気安いウェブログの問題<1>
巷では、ウェブログ、略して「ブログ」というのが流行っている。
ホームページ制作ほどの知識は要さず、簡単に日記を公開できるというもので、それを読んだ人がコメントをつけたり、自分が同じようにブログのページを持っていれば、「相互にリンク(乗り入れ)」できたりするというものだ。
日記の公開だから、特に気負った文章である必要もないと、思っている人は多いようである。確かに、気負って書く必要は、それほどないと思うけれど、大人の書き方では、書くべきなのだろうと思う。
そんな中、ごく最近、ブログを巡ってある「事件」が発生した。ことの次第は、簡単に書くと以下のようである。
ある自称ジャーナリストの51歳男性が、自分のブログで暴言を吐き、「脅迫」にあたる行為をした旨、よせばいいのに自慢げに書き込んだ。この人は、現在は有限会社を起こしていて、大学で非常勤講師などもした経歴を持ち、かつては、その名前を聞けば、多くの人が「ああ、あれか」と思い出すような雑誌の、編集長をしていたのだそうである。とすれば、立派な社会的地位のある人であるはずだ。
この自称ジャーナリスト氏は、そういう地位にある、もしくはあった人なのであるが、氏のブログの記述によれば、某私鉄の路線バスの前を、奥さんが自転車で走っていたところ、後ろからクラクションを鳴らされた。そのことに怒った奥さんは、その私鉄バス会社の担当責任者を自宅に呼び出し、謝罪を迫ったのだそうである。まあ、ここまではままありうる話であって、それほど珍しいことではない。もっとも、「現場目撃者」が、某巨大掲示板にあらわれ、自称ジャーナリスト氏のブログとは、異なった証言をしていたりするのだが、私が現場にいたわけではないので、それについては触れないでおく。またクラクションの妥当性についても、個人的に思うところもあるが、ここでは論じない。

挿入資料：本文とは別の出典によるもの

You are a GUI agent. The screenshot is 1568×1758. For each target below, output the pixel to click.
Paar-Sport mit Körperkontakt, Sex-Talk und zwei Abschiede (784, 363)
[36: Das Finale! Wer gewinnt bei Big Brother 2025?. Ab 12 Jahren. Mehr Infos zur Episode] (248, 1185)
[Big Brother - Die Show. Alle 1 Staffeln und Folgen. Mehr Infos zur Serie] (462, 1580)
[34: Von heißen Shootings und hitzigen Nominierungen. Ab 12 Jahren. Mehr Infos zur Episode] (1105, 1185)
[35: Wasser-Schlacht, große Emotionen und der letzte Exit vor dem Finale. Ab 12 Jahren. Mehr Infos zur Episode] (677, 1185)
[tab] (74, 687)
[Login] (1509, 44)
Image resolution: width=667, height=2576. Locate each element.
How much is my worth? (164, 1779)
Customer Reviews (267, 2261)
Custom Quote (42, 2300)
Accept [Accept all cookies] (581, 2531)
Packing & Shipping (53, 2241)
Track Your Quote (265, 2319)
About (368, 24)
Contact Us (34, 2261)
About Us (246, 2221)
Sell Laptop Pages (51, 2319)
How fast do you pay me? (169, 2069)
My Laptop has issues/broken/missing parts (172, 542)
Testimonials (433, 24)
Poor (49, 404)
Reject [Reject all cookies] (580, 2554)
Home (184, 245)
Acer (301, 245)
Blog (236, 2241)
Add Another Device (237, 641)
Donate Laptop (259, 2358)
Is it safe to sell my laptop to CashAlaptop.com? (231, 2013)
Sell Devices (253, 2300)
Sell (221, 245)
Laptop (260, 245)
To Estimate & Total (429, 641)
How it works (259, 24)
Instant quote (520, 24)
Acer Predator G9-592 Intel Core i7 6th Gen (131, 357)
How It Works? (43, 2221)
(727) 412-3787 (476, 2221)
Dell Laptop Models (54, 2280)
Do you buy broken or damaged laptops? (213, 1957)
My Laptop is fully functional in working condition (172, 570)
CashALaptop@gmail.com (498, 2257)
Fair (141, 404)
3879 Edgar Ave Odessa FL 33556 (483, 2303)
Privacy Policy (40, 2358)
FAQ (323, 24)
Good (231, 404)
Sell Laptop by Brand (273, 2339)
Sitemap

しかし事態はそれだけに留まらず、謝罪に訪れた、私鉄バスの3人の人々に対し、以下の発言を行ったと、氏は自らのブログに記載していたのである。
曰く、
「おのれは46の誕生日迎えたいんか?」
「良かったのう、これがオートバイ乗っている俺じゃのうて。おどれ、今頃、ひきずり降ろされて、血反吐吐いて死んどるぞ」
「今度やったら殺すぞ」
更にこのページには、謝罪に訪れたバス会社の人々の実名と、顔がわかる写真まで貼られていた。これはもう、完全な脅迫と名誉毀損、肖像権の侵害である。そして、別なページには、一般の読者や、このブログにコメントした人々に向かって、
「いつでもかかって来んかい、ど素人。てめえ、誰に向かってゴロ巻きよるんじゃ」
…とあった。
現在これらのページは、削除されているので、見ることはできないが、少なくとも数日は、「世界公開」されていたことは間違いない。これらは、一部の引用に過ぎないが、どうもこの人は、犯罪行為を自慢しているかのようである。その点、いかがなものかという気はする。
ある地位のある人が、このような言い方を、日記の公開であるブログで、平然としてしまうというのには、驚きとか、あきれを通り越して、一種の面白さを感じてしまう人も多いようで、某巨大掲示板で「紹介」されたこともあってか、ブログとしては異例の、1日18万件ものアクセスがあったという。
さて、この51歳自称ジャーナリスト氏の問題点は、いくつもあげることが出来るが、その中でもっとも見苦しいのは、51歳にもなるのに、いぎたない言葉で、人を恫喝し、脅迫するようなものの書き方である。
この人は、自らプロフィールを紹介して、実名も連絡先も載せているのであるが、仮にもジャーナリストを標榜する者が書く文章にしては、ちょっとどうかと思う。
それと、この人のブログに対するスタンスというのも、本来のブログの役割とか、コミニュケーションの取り方という点において、もう論外と言わざるを得ない。
ブログは、日記の公開だから、少々のことがあっても仕方ないとは思うが、いぎたなく人を罵る場でもなければ、鬱憤をぶちまけるばかりの、「怒りのはけ口」でもないはずだ。ましてや恫喝・脅迫など…。
しかしこの人は、そのように使ってしまっている。
一方、ブログが持つ特徴のウラに潜む問題ということも、考えてみたい。私のこの作品は、氏に「かかっていくこと」が目的ではないのだから。